Problem requirements:
Check each line of the entries below for the word "will", and copy the lines that have it.

Given data section start

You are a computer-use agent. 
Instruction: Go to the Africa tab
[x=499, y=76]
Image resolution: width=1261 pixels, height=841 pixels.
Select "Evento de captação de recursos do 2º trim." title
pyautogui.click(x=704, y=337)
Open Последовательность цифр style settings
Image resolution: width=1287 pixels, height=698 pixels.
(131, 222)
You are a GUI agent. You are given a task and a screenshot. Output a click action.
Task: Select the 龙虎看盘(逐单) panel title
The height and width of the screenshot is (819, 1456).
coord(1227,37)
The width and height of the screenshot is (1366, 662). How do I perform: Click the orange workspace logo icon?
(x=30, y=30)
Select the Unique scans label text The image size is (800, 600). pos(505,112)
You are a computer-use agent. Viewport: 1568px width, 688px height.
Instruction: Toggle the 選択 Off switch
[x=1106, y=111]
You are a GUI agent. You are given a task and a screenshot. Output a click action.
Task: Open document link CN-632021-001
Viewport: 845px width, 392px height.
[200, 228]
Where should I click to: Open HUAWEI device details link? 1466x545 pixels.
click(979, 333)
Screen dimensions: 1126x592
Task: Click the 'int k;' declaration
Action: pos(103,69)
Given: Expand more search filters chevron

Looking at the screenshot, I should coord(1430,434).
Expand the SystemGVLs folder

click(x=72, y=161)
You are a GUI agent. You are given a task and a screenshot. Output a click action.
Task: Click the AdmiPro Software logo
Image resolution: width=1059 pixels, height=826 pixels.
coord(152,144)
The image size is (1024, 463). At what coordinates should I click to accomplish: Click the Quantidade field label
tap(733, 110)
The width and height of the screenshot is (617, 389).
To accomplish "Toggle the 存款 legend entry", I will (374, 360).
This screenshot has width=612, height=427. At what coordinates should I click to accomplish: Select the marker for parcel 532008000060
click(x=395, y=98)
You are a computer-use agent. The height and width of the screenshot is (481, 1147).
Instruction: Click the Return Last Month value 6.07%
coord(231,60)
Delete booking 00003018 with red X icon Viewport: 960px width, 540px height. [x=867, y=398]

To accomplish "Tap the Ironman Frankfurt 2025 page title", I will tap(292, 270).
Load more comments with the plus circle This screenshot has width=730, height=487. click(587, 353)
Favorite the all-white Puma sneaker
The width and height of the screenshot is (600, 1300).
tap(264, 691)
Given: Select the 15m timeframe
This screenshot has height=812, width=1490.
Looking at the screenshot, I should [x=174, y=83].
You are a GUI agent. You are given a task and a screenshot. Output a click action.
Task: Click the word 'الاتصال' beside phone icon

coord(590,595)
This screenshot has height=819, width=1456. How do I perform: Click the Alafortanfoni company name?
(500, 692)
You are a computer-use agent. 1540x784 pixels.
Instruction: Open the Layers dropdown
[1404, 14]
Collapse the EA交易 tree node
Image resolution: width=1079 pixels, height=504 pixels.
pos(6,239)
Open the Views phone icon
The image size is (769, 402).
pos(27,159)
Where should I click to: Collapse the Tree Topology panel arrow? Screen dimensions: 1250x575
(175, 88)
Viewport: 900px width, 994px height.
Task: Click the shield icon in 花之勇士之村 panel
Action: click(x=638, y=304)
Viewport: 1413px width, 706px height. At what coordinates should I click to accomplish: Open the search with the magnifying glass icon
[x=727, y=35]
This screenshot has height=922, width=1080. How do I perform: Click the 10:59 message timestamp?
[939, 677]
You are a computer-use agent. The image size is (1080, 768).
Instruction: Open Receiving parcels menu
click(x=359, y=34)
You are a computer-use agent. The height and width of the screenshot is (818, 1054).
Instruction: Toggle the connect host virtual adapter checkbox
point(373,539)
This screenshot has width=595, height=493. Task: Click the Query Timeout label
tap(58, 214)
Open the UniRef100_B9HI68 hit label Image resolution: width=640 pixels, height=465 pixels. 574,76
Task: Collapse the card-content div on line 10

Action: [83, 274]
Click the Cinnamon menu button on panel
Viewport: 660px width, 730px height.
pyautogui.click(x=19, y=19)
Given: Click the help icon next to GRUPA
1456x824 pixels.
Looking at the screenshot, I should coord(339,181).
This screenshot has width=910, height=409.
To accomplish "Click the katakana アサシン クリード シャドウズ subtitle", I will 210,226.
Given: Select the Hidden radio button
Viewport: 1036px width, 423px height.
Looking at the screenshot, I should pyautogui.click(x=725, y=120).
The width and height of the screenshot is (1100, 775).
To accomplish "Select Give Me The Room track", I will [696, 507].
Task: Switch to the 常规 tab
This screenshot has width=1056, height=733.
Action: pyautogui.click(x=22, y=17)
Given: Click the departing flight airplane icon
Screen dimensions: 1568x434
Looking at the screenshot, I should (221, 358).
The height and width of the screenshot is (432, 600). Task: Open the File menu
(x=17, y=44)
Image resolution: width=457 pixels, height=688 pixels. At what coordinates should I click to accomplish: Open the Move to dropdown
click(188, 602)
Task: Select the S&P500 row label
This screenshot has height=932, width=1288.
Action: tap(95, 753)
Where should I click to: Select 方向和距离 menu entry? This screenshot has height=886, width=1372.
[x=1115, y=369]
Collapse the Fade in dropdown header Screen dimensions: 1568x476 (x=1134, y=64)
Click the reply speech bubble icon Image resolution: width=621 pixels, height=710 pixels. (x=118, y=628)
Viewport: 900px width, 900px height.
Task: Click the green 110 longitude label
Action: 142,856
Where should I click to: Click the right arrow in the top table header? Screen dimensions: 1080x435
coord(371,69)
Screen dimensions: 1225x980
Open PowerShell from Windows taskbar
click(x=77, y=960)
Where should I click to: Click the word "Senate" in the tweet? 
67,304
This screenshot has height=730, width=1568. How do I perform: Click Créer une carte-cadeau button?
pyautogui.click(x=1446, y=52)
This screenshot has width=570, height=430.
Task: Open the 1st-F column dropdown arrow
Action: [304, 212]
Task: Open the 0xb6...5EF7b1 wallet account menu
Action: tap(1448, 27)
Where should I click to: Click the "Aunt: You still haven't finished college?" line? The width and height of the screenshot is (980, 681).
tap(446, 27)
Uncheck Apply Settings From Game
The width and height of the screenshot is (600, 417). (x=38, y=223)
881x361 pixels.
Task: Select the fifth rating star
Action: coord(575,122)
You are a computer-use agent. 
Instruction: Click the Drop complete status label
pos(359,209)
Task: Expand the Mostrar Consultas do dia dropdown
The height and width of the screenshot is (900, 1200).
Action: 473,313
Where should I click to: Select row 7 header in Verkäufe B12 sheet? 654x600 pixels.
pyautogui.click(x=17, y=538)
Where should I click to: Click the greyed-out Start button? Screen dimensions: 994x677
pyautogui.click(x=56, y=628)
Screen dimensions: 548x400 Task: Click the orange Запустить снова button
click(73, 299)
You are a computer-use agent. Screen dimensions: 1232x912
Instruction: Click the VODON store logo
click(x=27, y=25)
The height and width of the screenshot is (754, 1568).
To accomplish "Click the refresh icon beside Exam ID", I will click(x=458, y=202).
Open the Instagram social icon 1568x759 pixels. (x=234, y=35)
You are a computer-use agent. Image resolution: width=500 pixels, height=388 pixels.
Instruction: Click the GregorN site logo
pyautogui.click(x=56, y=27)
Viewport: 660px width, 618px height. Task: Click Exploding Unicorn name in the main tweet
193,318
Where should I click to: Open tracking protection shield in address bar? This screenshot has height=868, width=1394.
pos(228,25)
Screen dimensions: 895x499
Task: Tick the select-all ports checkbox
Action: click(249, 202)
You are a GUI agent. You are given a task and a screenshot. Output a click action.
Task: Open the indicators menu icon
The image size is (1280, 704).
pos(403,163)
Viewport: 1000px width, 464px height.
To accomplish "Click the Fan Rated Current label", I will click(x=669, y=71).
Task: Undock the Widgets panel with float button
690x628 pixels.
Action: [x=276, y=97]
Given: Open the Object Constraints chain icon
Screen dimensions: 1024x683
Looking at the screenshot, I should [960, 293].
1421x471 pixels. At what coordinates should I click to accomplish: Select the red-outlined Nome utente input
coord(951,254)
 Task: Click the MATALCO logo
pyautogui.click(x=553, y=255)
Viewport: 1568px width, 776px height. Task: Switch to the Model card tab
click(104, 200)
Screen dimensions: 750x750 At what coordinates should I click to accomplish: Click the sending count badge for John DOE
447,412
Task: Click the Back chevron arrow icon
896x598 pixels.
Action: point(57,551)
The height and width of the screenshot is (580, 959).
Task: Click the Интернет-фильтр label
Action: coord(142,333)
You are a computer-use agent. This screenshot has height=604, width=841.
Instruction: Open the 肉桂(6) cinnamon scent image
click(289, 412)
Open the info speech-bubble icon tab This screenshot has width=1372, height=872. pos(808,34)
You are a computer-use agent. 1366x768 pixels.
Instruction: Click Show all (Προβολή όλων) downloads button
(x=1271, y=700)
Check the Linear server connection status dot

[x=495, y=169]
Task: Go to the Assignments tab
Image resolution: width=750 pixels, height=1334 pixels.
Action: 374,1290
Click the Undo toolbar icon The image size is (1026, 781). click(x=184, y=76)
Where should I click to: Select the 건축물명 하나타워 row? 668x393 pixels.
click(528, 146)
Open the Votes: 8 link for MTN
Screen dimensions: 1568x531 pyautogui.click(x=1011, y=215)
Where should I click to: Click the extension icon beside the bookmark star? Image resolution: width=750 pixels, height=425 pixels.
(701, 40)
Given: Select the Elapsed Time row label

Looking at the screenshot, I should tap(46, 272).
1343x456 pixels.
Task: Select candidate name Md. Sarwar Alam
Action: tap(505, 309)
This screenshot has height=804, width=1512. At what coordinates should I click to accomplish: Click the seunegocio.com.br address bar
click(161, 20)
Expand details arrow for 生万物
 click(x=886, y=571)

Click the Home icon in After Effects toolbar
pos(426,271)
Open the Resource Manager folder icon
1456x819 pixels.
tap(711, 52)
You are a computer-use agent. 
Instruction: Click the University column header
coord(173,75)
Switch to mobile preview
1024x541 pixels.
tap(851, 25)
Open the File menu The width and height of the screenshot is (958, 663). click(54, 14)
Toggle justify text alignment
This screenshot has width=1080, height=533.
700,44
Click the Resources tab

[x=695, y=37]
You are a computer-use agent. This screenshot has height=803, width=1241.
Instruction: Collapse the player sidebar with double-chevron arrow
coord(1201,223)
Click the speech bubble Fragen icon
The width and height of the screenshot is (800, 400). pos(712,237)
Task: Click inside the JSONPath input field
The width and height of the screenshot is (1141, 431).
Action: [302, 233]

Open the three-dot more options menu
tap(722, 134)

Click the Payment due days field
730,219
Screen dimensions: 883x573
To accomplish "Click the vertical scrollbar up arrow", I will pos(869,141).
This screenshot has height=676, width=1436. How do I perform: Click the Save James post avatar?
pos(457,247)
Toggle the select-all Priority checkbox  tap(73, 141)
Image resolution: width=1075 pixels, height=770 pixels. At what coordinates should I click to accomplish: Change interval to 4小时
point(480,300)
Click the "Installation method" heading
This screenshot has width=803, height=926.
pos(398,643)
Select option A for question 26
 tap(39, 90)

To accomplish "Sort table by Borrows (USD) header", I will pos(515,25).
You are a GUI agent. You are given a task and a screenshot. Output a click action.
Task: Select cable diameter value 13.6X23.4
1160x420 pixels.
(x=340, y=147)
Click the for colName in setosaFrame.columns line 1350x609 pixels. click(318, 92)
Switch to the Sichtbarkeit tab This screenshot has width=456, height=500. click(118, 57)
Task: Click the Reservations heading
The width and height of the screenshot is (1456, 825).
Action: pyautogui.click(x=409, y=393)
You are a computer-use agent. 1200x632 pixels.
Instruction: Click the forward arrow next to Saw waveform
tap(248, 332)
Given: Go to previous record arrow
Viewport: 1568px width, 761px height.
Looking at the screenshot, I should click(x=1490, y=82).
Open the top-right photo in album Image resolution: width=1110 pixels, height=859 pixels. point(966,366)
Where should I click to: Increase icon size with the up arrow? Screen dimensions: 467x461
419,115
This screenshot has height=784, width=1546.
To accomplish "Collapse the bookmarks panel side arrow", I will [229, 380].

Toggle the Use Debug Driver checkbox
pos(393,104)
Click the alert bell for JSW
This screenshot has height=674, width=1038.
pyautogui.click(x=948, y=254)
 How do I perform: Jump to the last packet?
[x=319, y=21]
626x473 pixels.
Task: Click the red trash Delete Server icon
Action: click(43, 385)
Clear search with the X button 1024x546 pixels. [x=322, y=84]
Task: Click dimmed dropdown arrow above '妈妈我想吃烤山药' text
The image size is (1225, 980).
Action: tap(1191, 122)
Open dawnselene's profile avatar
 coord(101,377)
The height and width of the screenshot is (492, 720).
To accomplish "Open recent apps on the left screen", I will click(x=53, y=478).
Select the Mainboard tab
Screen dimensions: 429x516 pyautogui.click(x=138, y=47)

Given data section end

Completed exercise:
To accomplish "Toggle the 存款 legend entry", I will (374, 360).
To accomplish "Tap the Ironman Frankfurt 2025 page title", I will tap(292, 270).
To accomplish "Click the katakana アサシン クリード シャドウズ subtitle", I will 210,226.
To accomplish "Select Give Me The Room track", I will [696, 507].
To accomplish "Click the refresh icon beside Exam ID", I will click(x=458, y=202).
To accomplish "Click the Fan Rated Current label", I will click(x=669, y=71).
To accomplish "Click the vertical scrollbar up arrow", I will pos(869,141).
To accomplish "Sort table by Borrows (USD) header", I will pos(515,25).
To accomplish "Collapse the bookmarks panel side arrow", I will [229, 380].
To accomplish "Open recent apps on the left screen", I will click(x=53, y=478).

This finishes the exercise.